La sorte del bambino di 11 anni che nella notte si è lanciato dal balcone di casa “per seguire l’uomo col cappuccio” ha scioccato l’Italia intera. La domanda alla quale stanno cercando di rispondere gli investigatori è “cosa o chi ha spinto il piccolo ad un gesto simile?”, ma per migliaia di genitori il quesito è invece “mio figlio corre gli stessi rischi?”. Se lo chiedono perché ciò che è accaduto a Napoli pare sia collegato ad una sorta di gioco, se così lo si può chiamare, on line. In realtà sarebbe più corretto parlare di trappola. Si tratta di veri e propri adescatori della rete, che prima conquistano la fiducia del piccolo e poi lo fanno precipitare in una rete di minacce basate sulle sue paure più profonde.

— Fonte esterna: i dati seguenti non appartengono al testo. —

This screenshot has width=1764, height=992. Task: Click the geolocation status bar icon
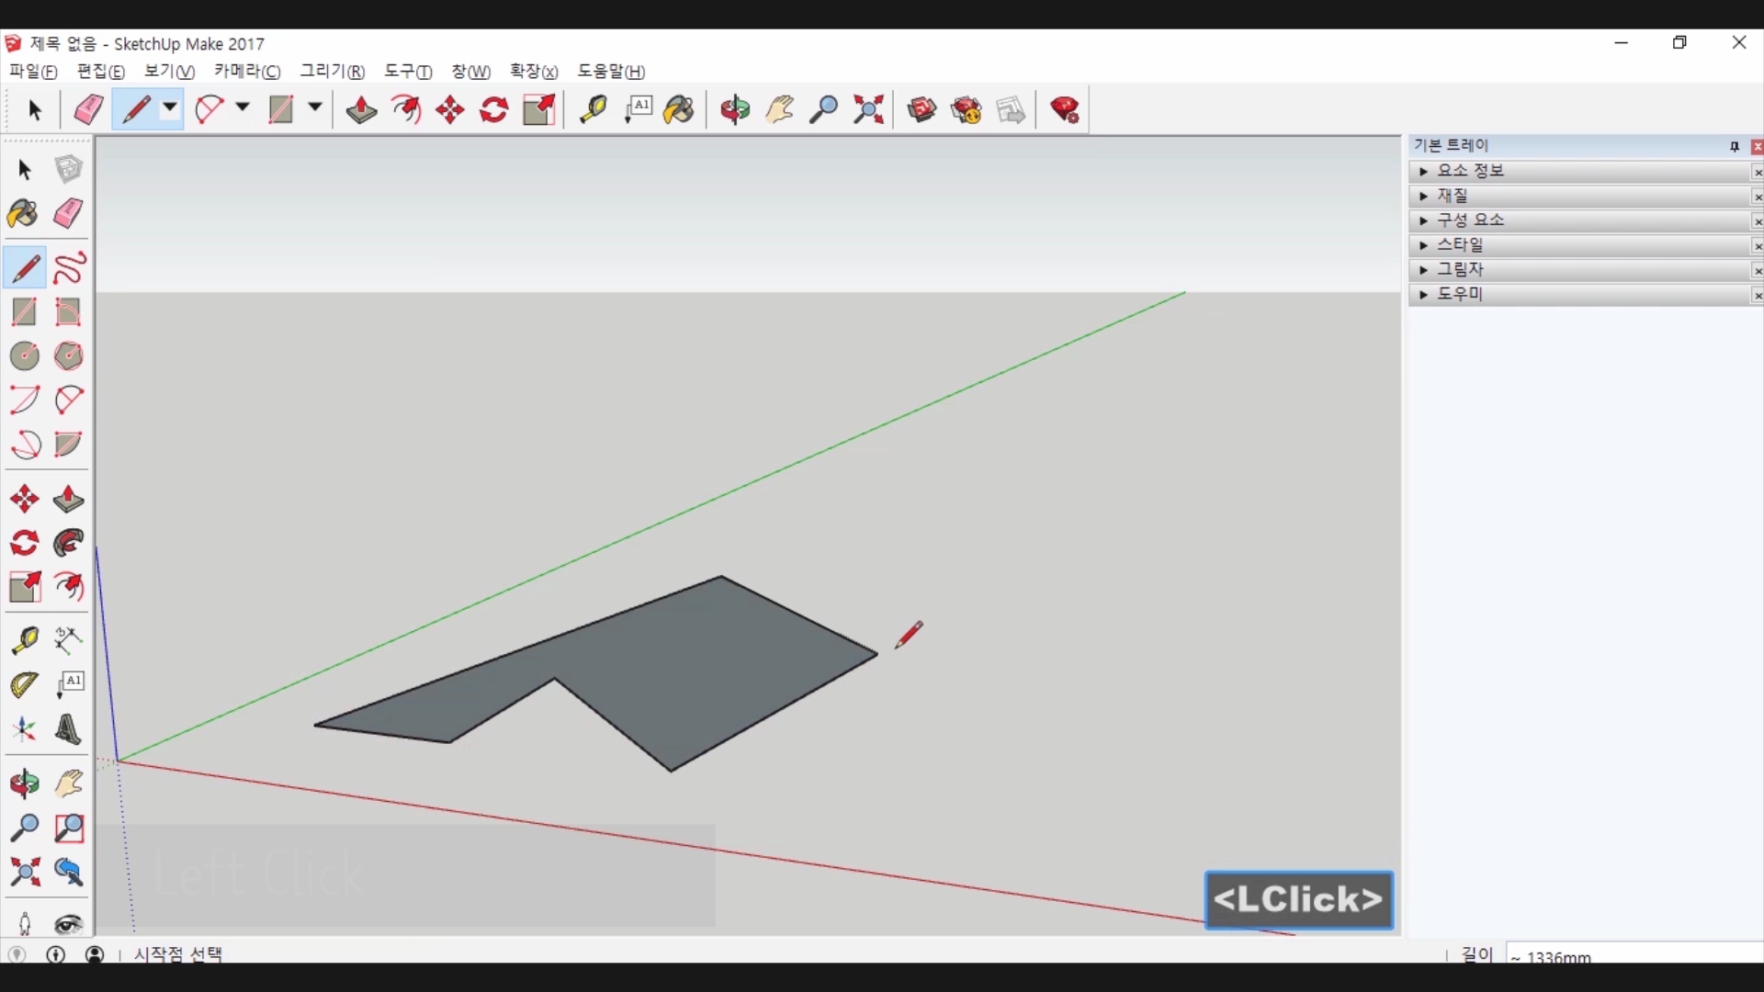pos(17,954)
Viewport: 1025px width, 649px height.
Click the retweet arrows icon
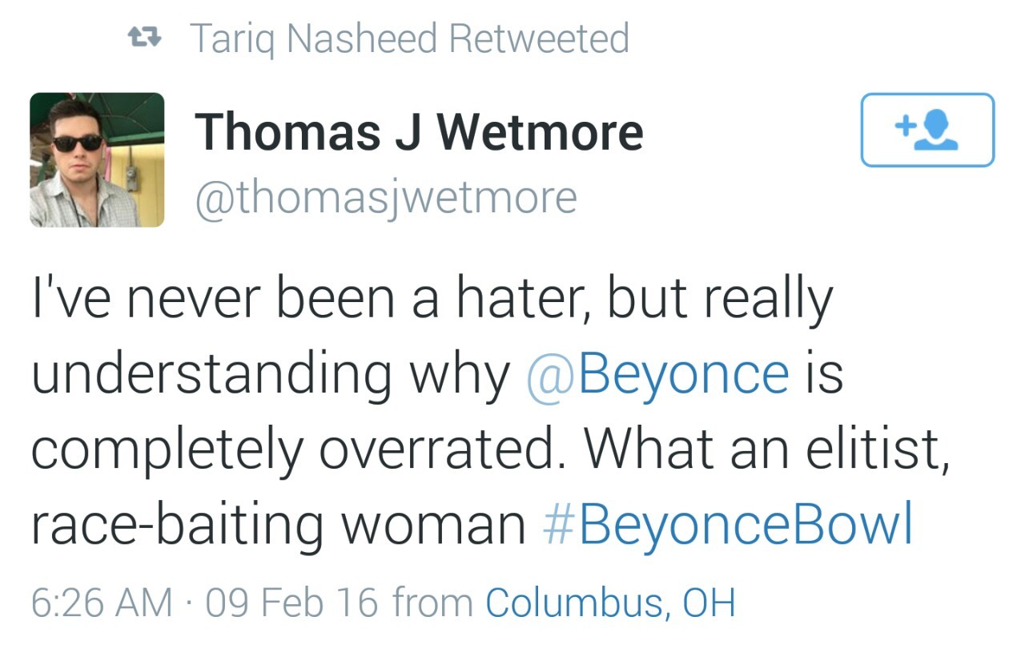[x=146, y=38]
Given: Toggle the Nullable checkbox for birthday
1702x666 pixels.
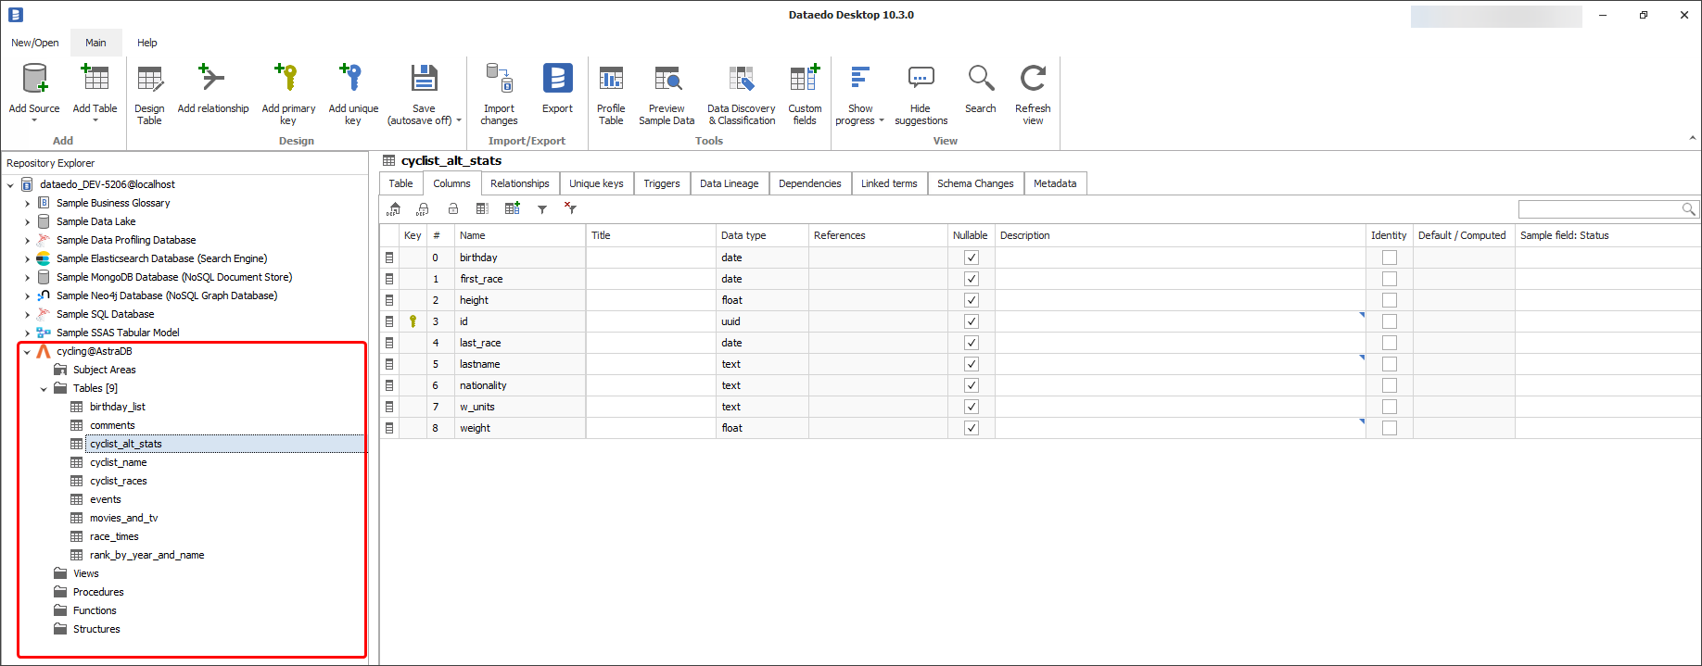Looking at the screenshot, I should point(971,258).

Cose del tipo “Se non fai ciò che devi i tuoi genitori moriranno”. Ricatti che, non bisogna dimenticarlo, sono rivolti a bambini che spesso non hanno neanche 12 anni, a volte sono sotto i 10, e quindi trovano terreno fertile.
L’ESPERTO
Trova invece una spiegazione differente Federico Tonioni, responsabile dell’Area delle dipendenze del Policlinico Universitario Gemelli Irccs e docente di psichiatria all’Università Cattolica. Intervistato dall’Adnkronos spiega «Non esistono giochi in grado di indurre un adolescente al suicidio, se l’idea di morte, il fatto di non sentirsi vivo, non è già presente dentro di lui, Non conosco il caso del bambino di 11 anni di Napoli, ma nonostante oggi ci siano giochi che regalano esperienze immersive, posso dire che questi non sono in grado di indurre i bambini al suicidi». Un rischio che invece c’è «se il bambino non si sente vivo. Ci sono ragazzini apparentemente sani e felici, che in realtà non riescono a deludere le aspettative genitoriali, non riescono ad essere se stessi. Ma se ti senti amato perché sei stato bravo a scuola, o nello sport, non sperimenti un amore gratuito».
LA PORTA APERTA
Differente il parere di molti genitori, che temono invece le minacce provenienti dal web e che possono penetrare nella serenità di qualunque casa attraverso quella porta aperta che sono gli smartphone, i tablet e i pc. Soprattutto i cellulari sono oggi un problema enorme, perché vietare ad un ragazzino di averne uno, i genitori lo sanno, significherebbe discriminarlo dal gruppo dei sui pari; ma al tempo stesso è un dispositivo che non può essere lasciato nelle mani di un bambino di appena 10 anni senza che ci sia un controllo. E forse il problema più grande è proprio questo, spessi i genitori non riescono ad avere il controllo su ciò che “gira” su questi telefoni. Un buon consiglio è quello di verificare tutte le sere il contenuto delle chat dei propri figli (se questi non hanno ancora un’età adatta a gestire in autonomia i dispositivi). Sarebbe bene farlo quando i bambini dormano, così che si sentano tranquilli nell’uso del cellulare, ma che di fatto siano sottoposti al più attento dei “parental control”, quello di una mamma o di un papà. Ci sono poi delle App che si possono istallare sui dispositivi in uso ai bambini per limitare l’accesso a determinati siti o contenuti. E, ultimo accorgimento, sarebbe sempre bene cercare un dialogo su ciò che avviene on line, cercando di entrare nel mondo del bambino creando una complicità. Il resto è affidato al buon senso, ma va anche detto che essere genitori “è il mestiere più difficile del mondo”.